%%

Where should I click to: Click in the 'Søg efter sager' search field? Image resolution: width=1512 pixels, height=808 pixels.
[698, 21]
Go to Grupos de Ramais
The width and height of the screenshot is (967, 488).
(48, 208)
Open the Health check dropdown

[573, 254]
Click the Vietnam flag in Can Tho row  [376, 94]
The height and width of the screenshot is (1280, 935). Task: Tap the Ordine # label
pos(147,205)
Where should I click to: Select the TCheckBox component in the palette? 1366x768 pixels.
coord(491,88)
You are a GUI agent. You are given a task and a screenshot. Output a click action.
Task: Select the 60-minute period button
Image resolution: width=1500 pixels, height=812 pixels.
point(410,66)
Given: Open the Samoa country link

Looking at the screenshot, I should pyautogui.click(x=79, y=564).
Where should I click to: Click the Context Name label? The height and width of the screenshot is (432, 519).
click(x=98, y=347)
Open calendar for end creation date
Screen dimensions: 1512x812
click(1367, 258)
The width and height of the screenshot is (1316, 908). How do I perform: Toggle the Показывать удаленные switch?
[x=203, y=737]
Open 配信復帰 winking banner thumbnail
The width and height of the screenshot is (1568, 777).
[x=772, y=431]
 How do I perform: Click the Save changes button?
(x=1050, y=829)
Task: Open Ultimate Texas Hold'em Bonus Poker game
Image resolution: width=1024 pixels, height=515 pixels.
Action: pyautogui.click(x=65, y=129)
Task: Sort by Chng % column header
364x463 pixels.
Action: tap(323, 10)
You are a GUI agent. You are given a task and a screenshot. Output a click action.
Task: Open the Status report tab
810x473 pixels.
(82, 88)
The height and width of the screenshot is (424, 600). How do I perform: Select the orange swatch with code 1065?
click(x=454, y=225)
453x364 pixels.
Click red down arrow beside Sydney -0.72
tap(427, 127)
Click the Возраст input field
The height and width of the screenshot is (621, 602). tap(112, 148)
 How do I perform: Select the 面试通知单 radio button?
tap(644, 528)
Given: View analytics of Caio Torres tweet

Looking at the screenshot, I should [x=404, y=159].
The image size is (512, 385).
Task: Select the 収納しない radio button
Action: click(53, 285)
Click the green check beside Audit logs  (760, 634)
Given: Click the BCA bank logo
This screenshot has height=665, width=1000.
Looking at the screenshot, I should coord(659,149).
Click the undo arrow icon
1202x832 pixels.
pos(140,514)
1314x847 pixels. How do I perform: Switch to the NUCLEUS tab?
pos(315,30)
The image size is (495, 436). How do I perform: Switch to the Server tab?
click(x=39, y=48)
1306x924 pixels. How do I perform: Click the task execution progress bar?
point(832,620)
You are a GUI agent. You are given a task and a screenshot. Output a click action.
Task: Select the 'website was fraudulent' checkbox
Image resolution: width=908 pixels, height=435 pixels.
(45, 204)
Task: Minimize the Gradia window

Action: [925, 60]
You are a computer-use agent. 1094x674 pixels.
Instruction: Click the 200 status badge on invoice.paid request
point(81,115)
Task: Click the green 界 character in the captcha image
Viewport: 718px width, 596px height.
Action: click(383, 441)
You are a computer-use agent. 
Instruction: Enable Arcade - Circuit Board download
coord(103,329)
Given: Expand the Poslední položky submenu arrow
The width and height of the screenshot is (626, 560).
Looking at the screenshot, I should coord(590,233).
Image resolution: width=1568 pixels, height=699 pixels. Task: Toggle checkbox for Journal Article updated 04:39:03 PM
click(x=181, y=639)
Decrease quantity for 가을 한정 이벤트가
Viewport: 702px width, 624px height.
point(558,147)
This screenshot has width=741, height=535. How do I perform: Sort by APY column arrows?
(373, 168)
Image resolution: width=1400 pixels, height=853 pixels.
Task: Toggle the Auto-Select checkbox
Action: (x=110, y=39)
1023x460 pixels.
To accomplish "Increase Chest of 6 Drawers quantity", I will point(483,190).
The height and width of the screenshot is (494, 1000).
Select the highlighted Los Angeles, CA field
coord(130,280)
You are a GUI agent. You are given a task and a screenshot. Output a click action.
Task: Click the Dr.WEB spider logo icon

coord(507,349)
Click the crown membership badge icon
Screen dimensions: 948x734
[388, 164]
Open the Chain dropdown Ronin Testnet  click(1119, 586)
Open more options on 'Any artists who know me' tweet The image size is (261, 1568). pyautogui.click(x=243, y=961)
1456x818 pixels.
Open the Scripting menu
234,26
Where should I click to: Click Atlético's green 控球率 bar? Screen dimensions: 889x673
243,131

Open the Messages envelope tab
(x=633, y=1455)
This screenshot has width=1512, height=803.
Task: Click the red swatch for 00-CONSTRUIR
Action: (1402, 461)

%%

Quote exactly the stretch of lines above that starts at the first one and ends at the line with "453x364 pixels.", and nothing beyond it.

Where should I click to: Click in the 'Søg efter sager' search field? Image resolution: width=1512 pixels, height=808 pixels.
[698, 21]
Go to Grupos de Ramais
The width and height of the screenshot is (967, 488).
(48, 208)
Open the Health check dropdown

[573, 254]
Click the Vietnam flag in Can Tho row  [376, 94]
The height and width of the screenshot is (1280, 935). Task: Tap the Ordine # label
pos(147,205)
Where should I click to: Select the TCheckBox component in the palette? 1366x768 pixels.
coord(491,88)
You are a GUI agent. You are given a task and a screenshot. Output a click action.
Task: Select the 60-minute period button
Image resolution: width=1500 pixels, height=812 pixels.
point(410,66)
Given: Open the Samoa country link

Looking at the screenshot, I should pyautogui.click(x=79, y=564).
Where should I click to: Click the Context Name label? The height and width of the screenshot is (432, 519).
click(x=98, y=347)
Open calendar for end creation date
Screen dimensions: 1512x812
click(1367, 258)
The width and height of the screenshot is (1316, 908). How do I perform: Toggle the Показывать удаленные switch?
[x=203, y=737]
Open 配信復帰 winking banner thumbnail
The width and height of the screenshot is (1568, 777).
[x=772, y=431]
 How do I perform: Click the Save changes button?
(x=1050, y=829)
Task: Open Ultimate Texas Hold'em Bonus Poker game
Image resolution: width=1024 pixels, height=515 pixels.
Action: pyautogui.click(x=65, y=129)
Task: Sort by Chng % column header
364x463 pixels.
Action: tap(323, 10)
You are a GUI agent. You are given a task and a screenshot. Output a click action.
Task: Open the Status report tab
810x473 pixels.
(82, 88)
The height and width of the screenshot is (424, 600). How do I perform: Select the orange swatch with code 1065?
click(x=454, y=225)
453x364 pixels.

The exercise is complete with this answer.